# Work required
Copy out the part of the material that begins with the line containing "so click(x=1253, y=742)." and ends with the line containing "center [1410, 143].", keeping every line as it is.

# The data
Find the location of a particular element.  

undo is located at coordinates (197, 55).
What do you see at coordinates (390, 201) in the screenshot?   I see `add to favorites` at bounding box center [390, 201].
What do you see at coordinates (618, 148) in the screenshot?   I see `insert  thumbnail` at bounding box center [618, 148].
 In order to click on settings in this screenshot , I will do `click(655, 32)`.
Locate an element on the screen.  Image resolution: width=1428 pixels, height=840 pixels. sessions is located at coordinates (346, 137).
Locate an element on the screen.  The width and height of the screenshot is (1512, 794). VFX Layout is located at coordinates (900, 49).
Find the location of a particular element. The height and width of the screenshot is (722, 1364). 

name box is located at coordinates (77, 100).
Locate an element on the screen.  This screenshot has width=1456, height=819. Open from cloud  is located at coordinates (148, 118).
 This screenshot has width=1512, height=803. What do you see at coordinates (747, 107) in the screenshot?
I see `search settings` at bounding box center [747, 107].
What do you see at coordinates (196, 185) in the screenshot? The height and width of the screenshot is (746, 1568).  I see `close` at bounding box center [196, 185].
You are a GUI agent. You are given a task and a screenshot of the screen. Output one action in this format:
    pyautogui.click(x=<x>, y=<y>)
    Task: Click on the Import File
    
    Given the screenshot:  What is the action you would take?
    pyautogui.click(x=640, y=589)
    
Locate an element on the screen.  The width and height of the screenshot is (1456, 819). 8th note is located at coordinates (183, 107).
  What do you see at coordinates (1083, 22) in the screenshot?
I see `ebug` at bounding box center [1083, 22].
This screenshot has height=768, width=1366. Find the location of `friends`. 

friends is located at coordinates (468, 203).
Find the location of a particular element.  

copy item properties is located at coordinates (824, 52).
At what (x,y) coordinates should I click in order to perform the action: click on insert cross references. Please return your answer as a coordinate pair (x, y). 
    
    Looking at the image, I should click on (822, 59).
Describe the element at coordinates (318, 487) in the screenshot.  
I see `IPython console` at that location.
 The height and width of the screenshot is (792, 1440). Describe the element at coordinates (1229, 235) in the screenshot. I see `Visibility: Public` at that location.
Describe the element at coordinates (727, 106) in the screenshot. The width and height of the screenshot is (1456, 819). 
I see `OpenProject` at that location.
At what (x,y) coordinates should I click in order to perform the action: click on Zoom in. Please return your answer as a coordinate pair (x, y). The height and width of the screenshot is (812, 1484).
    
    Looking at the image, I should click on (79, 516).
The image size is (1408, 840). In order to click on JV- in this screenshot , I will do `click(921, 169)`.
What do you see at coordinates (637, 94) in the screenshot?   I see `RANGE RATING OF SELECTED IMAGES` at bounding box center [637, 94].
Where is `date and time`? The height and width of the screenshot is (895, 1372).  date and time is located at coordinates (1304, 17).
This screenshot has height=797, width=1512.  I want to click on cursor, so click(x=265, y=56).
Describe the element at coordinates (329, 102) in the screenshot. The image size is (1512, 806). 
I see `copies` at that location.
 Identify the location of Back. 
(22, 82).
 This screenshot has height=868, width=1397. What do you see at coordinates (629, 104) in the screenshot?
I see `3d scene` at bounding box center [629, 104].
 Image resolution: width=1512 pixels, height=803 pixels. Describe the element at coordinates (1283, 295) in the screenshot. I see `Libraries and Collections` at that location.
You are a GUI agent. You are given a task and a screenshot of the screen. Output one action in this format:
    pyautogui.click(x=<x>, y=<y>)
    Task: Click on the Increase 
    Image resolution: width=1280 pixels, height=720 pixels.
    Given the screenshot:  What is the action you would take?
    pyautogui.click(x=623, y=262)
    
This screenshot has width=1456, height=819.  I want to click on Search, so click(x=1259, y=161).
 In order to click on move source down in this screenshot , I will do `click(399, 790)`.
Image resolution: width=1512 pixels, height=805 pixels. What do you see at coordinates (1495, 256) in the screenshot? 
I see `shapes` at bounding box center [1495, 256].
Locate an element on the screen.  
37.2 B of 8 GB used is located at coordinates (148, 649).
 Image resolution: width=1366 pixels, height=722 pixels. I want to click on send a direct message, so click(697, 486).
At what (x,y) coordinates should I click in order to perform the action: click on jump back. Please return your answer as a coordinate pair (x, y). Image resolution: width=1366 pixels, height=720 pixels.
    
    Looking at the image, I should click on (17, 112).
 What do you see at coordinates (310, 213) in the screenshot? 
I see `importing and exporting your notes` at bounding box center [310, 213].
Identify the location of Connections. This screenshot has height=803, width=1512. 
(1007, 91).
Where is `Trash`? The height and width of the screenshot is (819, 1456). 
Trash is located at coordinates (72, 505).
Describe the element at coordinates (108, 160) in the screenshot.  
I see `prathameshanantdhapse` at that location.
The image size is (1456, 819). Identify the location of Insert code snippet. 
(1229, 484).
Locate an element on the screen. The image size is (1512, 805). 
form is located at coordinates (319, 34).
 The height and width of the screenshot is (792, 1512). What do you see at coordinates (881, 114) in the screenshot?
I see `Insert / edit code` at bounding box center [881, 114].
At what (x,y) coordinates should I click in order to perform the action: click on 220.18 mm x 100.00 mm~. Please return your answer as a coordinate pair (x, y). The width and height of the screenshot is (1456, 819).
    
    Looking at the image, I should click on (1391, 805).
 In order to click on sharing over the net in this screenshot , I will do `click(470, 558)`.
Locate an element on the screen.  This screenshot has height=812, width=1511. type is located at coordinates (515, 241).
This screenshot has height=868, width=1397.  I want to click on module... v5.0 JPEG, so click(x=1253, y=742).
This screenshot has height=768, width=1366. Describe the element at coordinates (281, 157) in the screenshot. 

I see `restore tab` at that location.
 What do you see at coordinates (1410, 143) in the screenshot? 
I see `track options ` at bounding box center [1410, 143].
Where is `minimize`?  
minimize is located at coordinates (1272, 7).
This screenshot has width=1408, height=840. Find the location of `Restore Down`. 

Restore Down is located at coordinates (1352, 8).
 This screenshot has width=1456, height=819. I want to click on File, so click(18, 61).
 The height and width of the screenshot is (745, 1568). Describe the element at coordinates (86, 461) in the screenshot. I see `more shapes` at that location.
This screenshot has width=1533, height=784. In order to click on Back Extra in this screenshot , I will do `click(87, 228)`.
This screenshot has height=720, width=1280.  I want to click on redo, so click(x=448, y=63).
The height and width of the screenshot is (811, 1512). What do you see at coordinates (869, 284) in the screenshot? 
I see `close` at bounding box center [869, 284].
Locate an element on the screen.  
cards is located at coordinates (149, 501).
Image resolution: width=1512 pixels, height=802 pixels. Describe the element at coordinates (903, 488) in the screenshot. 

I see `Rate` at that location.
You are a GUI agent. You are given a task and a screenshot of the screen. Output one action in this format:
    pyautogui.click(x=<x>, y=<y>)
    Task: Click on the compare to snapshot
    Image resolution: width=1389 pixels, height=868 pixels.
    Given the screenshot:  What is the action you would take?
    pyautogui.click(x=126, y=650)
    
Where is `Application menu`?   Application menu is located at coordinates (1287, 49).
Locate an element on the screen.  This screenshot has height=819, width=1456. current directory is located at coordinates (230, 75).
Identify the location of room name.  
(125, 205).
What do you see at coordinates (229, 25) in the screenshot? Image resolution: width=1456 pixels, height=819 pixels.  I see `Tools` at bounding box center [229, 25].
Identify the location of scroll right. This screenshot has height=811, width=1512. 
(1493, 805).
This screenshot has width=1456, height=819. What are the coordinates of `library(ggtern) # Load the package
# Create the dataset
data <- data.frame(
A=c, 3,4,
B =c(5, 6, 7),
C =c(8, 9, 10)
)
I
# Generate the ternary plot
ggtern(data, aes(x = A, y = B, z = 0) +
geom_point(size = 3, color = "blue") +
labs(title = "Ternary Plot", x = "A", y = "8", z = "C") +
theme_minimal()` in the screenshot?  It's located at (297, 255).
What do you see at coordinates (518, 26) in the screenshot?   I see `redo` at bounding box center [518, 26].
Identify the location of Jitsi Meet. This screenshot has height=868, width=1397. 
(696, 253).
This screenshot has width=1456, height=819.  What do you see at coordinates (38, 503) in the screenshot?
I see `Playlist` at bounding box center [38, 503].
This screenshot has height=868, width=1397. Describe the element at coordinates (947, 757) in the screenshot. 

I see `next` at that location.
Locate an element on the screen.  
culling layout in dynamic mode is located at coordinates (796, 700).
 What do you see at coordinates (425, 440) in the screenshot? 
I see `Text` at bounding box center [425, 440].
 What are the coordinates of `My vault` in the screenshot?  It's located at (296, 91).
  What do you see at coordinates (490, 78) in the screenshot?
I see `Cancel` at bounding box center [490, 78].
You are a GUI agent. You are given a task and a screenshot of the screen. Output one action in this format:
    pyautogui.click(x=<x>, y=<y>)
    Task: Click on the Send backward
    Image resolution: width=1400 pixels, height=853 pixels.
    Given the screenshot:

# The answer
This screenshot has height=868, width=1397.  I want to click on module... v5.0 JPEG, so click(x=1253, y=742).
This screenshot has height=768, width=1366. Describe the element at coordinates (281, 157) in the screenshot. 

I see `restore tab` at that location.
 What do you see at coordinates (1410, 143) in the screenshot? 
I see `track options ` at bounding box center [1410, 143].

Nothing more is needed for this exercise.